**TASK GOAL**. Put these records into a JSON list of strings, with one string for each line and blank lines left out.

★ ★ ★

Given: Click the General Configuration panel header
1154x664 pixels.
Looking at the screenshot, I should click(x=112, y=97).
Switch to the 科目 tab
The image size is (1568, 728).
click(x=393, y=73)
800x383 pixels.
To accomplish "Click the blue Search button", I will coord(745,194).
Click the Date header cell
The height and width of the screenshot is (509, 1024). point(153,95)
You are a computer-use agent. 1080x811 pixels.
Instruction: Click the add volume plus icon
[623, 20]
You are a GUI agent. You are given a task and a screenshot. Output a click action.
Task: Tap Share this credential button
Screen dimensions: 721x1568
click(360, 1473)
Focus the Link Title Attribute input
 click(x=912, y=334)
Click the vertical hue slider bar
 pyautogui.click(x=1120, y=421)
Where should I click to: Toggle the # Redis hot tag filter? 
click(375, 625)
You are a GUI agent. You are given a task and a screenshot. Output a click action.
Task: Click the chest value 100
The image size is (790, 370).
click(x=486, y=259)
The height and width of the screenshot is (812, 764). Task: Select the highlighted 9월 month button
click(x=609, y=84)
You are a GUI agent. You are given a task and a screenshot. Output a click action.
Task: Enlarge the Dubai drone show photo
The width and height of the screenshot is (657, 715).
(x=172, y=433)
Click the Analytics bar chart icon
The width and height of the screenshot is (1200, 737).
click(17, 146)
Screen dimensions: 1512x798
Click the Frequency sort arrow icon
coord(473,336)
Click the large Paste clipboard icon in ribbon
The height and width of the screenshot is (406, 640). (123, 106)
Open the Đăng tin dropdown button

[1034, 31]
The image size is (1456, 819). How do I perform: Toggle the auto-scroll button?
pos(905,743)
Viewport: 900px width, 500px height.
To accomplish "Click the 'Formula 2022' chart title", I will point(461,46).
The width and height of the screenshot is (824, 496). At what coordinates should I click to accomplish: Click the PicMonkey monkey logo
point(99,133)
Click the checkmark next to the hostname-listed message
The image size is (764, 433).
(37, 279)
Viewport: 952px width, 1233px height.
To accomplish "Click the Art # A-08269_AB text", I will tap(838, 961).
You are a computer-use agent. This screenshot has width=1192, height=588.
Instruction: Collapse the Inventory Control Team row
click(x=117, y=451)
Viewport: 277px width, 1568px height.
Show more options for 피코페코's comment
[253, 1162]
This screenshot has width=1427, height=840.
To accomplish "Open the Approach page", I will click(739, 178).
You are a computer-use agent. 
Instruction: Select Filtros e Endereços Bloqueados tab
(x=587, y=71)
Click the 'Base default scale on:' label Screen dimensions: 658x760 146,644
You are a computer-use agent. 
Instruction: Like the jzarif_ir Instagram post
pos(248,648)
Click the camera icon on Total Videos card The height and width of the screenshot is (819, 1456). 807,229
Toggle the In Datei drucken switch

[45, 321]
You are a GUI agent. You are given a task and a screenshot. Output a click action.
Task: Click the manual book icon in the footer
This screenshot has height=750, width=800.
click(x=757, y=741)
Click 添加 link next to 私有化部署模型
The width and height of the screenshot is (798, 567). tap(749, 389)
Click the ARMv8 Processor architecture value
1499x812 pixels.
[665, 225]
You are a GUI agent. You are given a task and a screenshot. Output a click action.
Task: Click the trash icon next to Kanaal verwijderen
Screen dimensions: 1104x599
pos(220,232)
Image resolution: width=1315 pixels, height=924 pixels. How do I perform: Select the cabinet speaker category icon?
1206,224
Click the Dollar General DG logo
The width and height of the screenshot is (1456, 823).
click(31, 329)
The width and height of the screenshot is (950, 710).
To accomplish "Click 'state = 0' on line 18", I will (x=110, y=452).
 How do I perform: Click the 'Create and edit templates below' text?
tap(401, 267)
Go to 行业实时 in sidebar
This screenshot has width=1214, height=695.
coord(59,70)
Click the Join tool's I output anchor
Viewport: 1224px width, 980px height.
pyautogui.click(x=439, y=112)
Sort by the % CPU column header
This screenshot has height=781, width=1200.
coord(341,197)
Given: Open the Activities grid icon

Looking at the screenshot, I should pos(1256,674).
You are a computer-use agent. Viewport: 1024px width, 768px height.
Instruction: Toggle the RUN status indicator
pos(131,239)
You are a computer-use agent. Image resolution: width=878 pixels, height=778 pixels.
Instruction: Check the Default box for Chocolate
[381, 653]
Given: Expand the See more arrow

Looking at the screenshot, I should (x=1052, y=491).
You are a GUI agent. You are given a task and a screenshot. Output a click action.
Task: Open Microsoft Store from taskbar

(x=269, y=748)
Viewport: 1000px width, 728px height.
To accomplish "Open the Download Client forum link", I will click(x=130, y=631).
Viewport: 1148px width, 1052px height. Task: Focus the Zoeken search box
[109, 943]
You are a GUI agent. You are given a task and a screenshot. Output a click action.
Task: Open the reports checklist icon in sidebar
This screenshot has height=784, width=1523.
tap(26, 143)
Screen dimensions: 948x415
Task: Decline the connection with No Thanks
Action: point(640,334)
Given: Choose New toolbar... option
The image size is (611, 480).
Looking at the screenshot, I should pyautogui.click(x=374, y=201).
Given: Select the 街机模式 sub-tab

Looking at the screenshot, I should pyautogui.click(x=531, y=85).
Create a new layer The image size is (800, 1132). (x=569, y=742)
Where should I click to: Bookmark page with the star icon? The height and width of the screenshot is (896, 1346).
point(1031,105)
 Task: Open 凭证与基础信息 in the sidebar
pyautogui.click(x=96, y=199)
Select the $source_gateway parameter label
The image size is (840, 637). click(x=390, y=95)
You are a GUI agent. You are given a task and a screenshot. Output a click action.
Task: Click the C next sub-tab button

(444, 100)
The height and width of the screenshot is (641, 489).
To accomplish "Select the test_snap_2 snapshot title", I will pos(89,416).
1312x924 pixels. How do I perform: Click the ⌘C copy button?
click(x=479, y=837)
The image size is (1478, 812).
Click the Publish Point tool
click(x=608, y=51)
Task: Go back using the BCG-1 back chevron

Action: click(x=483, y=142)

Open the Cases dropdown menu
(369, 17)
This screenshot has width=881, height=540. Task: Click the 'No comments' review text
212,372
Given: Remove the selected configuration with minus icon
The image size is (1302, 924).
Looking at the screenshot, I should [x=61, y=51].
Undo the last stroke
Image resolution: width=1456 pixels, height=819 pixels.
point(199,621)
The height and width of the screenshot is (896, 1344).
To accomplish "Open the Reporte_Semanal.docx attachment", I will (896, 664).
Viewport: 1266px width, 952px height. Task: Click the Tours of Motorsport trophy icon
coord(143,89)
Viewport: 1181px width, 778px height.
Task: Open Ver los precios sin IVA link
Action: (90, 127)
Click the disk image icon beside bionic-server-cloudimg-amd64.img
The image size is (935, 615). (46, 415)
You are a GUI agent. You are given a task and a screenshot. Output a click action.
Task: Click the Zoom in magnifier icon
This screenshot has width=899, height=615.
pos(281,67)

★ ★ ★

**ANSWER TO THIS TASK**.
[
  "Given: Click the General Configuration panel header",
  "1154x664 pixels.",
  "Looking at the screenshot, I should click(x=112, y=97).",
  "Switch to the 科目 tab",
  "The image size is (1568, 728).",
  "click(x=393, y=73)",
  "800x383 pixels.",
  "To accomplish \"Click the blue Search button\", I will coord(745,194).",
  "Click the Date header cell",
  "The height and width of the screenshot is (509, 1024). point(153,95)",
  "You are a computer-use agent. 1080x811 pixels.",
  "Instruction: Click the add volume plus icon",
  "[623, 20]",
  "You are a GUI agent. You are given a task and a screenshot. Output a click action.",
  "Task: Tap Share this credential button",
  "Screen dimensions: 721x1568",
  "click(360, 1473)",
  "Focus the Link Title Attribute input",
  " click(x=912, y=334)",
  "Click the vertical hue slider bar",
  " pyautogui.click(x=1120, y=421)",
  "Where should I click to: Toggle the # Redis hot tag filter? ",
  "click(375, 625)",
  "You are a GUI agent. You are given a task and a screenshot. Output a click action.",
  "Task: Click the chest value 100",
  "The image size is (790, 370).",
  "click(x=486, y=259)",
  "The height and width of the screenshot is (812, 764). Task: Select the highlighted 9월 month button",
  "click(x=609, y=84)",
  "You are a GUI agent. You are given a task and a screenshot. Output a click action.",
  "Task: Enlarge the Dubai drone show photo",
  "The width and height of the screenshot is (657, 715).",
  "(x=172, y=433)",
  "Click the Analytics bar chart icon",
  "The width and height of the screenshot is (1200, 737).",
  "click(17, 146)",
  "Screen dimensions: 1512x798",
  "Click the Frequency sort arrow icon",
  "coord(473,336)",
  "Click the large Paste clipboard icon in ribbon",
  "The height and width of the screenshot is (406, 640). (123, 106)",
  "Open the Đăng tin dropdown button",
  "[1034, 31]",
  "The image size is (1456, 819). How do I perform: Toggle the auto-scroll button?",
  "pos(905,743)",
  "Viewport: 900px width, 500px height.",
  "To accomplish \"Click the 'Formula 2022' chart title\", I will point(461,46).",
  "The width and height of the screenshot is (824, 496). At what coordinates should I click to accomplish: Click the PicMonkey monkey logo",
  "point(99,133)",
  "Click the checkmark next to the hostname-listed message",
  "The image size is (764, 433).",
  "(37, 279)",
  "Viewport: 952px width, 1233px height.",
  "To accomplish \"Click the Art # A-08269_AB text\", I will tap(838, 961).",
  "You are a computer-use agent. This screenshot has width=1192, height=588.",
  "Instruction: Collapse the Inventory Control Team row",
  "click(x=117, y=451)",
  "Viewport: 277px width, 1568px height.",
  "Show more options for 피코페코's comment",
  "[253, 1162]",
  "This screenshot has width=1427, height=840.",
  "To accomplish \"Open the Approach page\", I will click(739, 178).",
  "You are a computer-use agent. ",
  "Instruction: Select Filtros e Endereços Bloqueados tab",
  "(x=587, y=71)",
  "Click the 'Base default scale on:' label Screen dimensions: 658x760 146,644",
  "You are a computer-use agent. ",
  "Instruction: Like the jzarif_ir Instagram post",
  "pos(248,648)",
  "Click the camera icon on Total Videos card The height and width of the screenshot is (819, 1456). 807,229",
  "Toggle the In Datei drucken switch",
  "[45, 321]",
  "You are a GUI agent. You are given a task and a screenshot. Output a click action.",
  "Task: Click the manual book icon in the footer",
  "This screenshot has height=750, width=800.",
  "click(x=757, y=741)",
  "Click 添加 link next to 私有化部署模型",
  "The width and height of the screenshot is (798, 567). tap(749, 389)",
  "Click the ARMv8 Processor architecture value",
  "1499x812 pixels.",
  "[665, 225]",
  "You are a GUI agent. You are given a task and a screenshot. Output a click action.",
  "Task: Click the trash icon next to Kanaal verwijderen",
  "Screen dimensions: 1104x599",
  "pos(220,232)",
  "Image resolution: width=1315 pixels, height=924 pixels. How do I perform: Select the cabinet speaker category icon?",
  "1206,224",
  "Click the Dollar General DG logo",
  "The width and height of the screenshot is (1456, 823).",
  "click(31, 329)",
  "The width and height of the screenshot is (950, 710).",
  "To accomplish \"Click 'state = 0' on line 18\", I will (x=110, y=452).",
  " How do I perform: Click the 'Create and edit templates below' text?",
  "tap(401, 267)",
  "Go to 行业实时 in sidebar",
  "This screenshot has width=1214, height=695.",
  "coord(59,70)",
  "Click the Join tool's I output anchor",
  "Viewport: 1224px width, 980px height.",
  "pyautogui.click(x=439, y=112)",
  "Sort by the % CPU column header",
  "This screenshot has height=781, width=1200.",
  "coord(341,197)",
  "Given: Open the Activities grid icon",
  "Looking at the screenshot, I should pos(1256,674).",
  "You are a computer-use agent. Viewport: 1024px width, 768px height.",
  "Instruction: Toggle the RUN status indicator",
  "pos(131,239)",
  "You are a computer-use agent. Image resolution: width=878 pixels, height=778 pixels.",
  "Instruction: Check the Default box for Chocolate",
  "[381, 653]",
  "Given: Expand the See more arrow",
  "Looking at the screenshot, I should (x=1052, y=491).",
  "You are a GUI agent. You are given a task and a screenshot. Output a click action.",
  "Task: Open Microsoft Store from taskbar",
  "(x=269, y=748)",
  "Viewport: 1000px width, 728px height.",
  "To accomplish \"Open the Download Client forum link\", I will click(x=130, y=631).",
  "Viewport: 1148px width, 1052px height. Task: Focus the Zoeken search box",
  "[109, 943]",
  "You are a GUI agent. You are given a task and a screenshot. Output a click action.",
  "Task: Open the reports checklist icon in sidebar",
  "This screenshot has height=784, width=1523.",
  "tap(26, 143)",
  "Screen dimensions: 948x415",
  "Task: Decline the connection with No Thanks",
  "Action: point(640,334)",
  "Given: Choose New toolbar... option",
  "The image size is (611, 480).",
  "Looking at the screenshot, I should pyautogui.click(x=374, y=201).",
  "Given: Select the 街机模式 sub-tab",
  "Looking at the screenshot, I should pyautogui.click(x=531, y=85).",
  "Create a new layer The image size is (800, 1132). (x=569, y=742)",
  "Where should I click to: Bookmark page with the star icon? The height and width of the screenshot is (896, 1346).",
  "point(1031,105)",
  " Task: Open 凭证与基础信息 in the sidebar",
  "pyautogui.click(x=96, y=199)",
  "Select the $source_gateway parameter label",
  "The image size is (840, 637). click(x=390, y=95)",
  "You are a GUI agent. You are given a task and a screenshot. Output a click action.",
  "Task: Click the C next sub-tab button",
  "(444, 100)",
  "The height and width of the screenshot is (641, 489).",
  "To accomplish \"Select the test_snap_2 snapshot title\", I will pos(89,416).",
  "1312x924 pixels. How do I perform: Click the ⌘C copy button?",
  "click(x=479, y=837)",
  "The image size is (1478, 812).",
  "Click the Publish Point tool",
  "click(x=608, y=51)",
  "Task: Go back using the BCG-1 back chevron",
  "Action: click(x=483, y=142)",
  "Open the Cases dropdown menu",
  "(369, 17)",
  "This screenshot has width=881, height=540. Task: Click the 'No comments' review text",
  "212,372",
  "Given: Remove the selected configuration with minus icon",
  "The image size is (1302, 924).",
  "Looking at the screenshot, I should [x=61, y=51].",
  "Undo the last stroke",
  "Image resolution: width=1456 pixels, height=819 pixels.",
  "point(199,621)",
  "The height and width of the screenshot is (896, 1344).",
  "To accomplish \"Open the Reporte_Semanal.docx attachment\", I will (896, 664).",
  "Viewport: 1266px width, 952px height. Task: Click the Tours of Motorsport trophy icon",
  "coord(143,89)",
  "Viewport: 1181px width, 778px height.",
  "Task: Open Ver los precios sin IVA link",
  "Action: (90, 127)",
  "Click the disk image icon beside bionic-server-cloudimg-amd64.img",
  "The image size is (935, 615). (46, 415)",
  "You are a GUI agent. You are given a task and a screenshot. Output a click action.",
  "Task: Click the Zoom in magnifier icon",
  "This screenshot has width=899, height=615.",
  "pos(281,67)"
]